それなのにエレノアたちは、『ヒーラースタイル』のあおい姫を一人コンテナの上に置いて、分散してしまった。
画面内に味方キャラを収めていなければ、スキルの指定が出来ない。
それでは回復スキルも復活スキルも使いたいところで味方に使えなくなってしまうが……。
……と、テンマ側にも動きが見えた。
星羅が向かう西側のパーティは彼女を迎え討つためか、二人の『魔法属性』のキャラを後ろに下がらせ、コンテナの角を曲がった直線の中腹で『近接属性』が待機している。
このままメンバー全員で星羅に近づく場合、二度曲がり角を曲がる必要がある。
もし下手なタイミングで彼女とぶつかってしまうと、『魔法属性』だけが角の向こうにいることになり、上手く魔法を当てられなくなってしまう可能性がある。それを見越しての待ち伏せ作戦だろう。
対して東側のメンバーは積極的にエレノアとの距離を詰めてきている。
『遠距離属性:ガンスタイル』のエレノア相手に待つなんて行為は攻めさせる隙を与えるだけ。
こちら側のメンバーは『近接属性』二・『遠距離属性』二という構成である以上、突っ込まなければ『近接属性』が攻撃に曝されるだけになってしまう。
それに『遠距離属性』の一人は、近接攻撃も出来るタイプ、と見て間違いないだろう。
『近接属性』には『魔法属性』を・『遠距離属性』には『近接属性』をぶつけるのが定石だ。
何故なら『近接属性』は総じて魔法防御力が低いし・『遠距離属性』の攻撃は『魔法属性』のクールタイムを遅延させることは出来ても、『近接属性』には何の効果も無いからである。
「察知」のスキルでは場所は分かってもそれぞれの属性やスタイルは分からない。
その結果偶然にも、星羅とエレノアにとっては不利な属性が多いパーティをそれぞれ相手することになってしまったが……。
それに、北側に転移されたテンマ本人と兎耳銀髪の男キャラの二組は、テンマが一度死人を出した西側へと向かい、兎耳がそのままツッコんできている。

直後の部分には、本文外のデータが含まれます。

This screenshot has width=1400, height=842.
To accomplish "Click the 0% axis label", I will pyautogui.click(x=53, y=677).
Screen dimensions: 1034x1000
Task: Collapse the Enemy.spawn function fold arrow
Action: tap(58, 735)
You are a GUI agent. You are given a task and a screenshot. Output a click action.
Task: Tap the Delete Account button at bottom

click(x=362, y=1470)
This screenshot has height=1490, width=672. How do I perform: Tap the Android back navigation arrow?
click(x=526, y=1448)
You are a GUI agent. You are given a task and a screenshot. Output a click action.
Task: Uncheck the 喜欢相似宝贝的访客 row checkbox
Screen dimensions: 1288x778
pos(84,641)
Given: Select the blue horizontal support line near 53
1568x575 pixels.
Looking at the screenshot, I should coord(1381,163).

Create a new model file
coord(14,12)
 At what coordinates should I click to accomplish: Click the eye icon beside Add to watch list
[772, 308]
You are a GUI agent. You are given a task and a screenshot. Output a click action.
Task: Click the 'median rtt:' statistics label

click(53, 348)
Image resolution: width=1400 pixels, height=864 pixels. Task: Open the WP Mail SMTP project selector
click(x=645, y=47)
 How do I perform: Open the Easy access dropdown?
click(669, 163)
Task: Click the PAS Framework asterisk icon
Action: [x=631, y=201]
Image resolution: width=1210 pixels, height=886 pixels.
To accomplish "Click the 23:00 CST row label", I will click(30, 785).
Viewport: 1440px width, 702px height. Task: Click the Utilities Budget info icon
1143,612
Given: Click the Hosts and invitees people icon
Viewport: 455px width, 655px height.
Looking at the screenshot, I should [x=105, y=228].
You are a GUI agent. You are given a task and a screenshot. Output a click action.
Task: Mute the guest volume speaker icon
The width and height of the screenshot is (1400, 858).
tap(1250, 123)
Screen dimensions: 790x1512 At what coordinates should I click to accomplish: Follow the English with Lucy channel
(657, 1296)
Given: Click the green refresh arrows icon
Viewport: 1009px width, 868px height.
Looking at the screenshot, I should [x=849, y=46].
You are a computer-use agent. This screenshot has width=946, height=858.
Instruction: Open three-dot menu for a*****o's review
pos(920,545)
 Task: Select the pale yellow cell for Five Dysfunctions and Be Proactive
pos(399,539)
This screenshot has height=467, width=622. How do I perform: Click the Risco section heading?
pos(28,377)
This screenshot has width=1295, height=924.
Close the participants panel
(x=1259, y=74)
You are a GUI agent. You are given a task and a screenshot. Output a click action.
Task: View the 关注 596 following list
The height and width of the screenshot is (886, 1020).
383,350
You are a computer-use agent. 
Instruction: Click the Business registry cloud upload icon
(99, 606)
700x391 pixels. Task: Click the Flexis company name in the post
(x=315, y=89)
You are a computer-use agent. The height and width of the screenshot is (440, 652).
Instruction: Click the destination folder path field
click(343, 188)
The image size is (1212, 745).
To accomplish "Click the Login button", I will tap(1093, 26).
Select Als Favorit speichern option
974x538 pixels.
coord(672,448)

「察知」のスキルによってエレノアと星羅が二手に別れたのを知ったからこその行動だ。
やはりあの銀髪キャラは遊撃だったのか、そのままガラ空きになったあおい姫を狙いに行くつもりだろう。
とはいえ、「察知」を使っているあおい姫もそれぐらい分かっているはず。
三人共不利な状況へと邁進しているように見えるが……。
「さて」「お手並み拝見、だな」
それを私と同じく俯瞰で見ている彼も、腕を組んでそう呟いていた。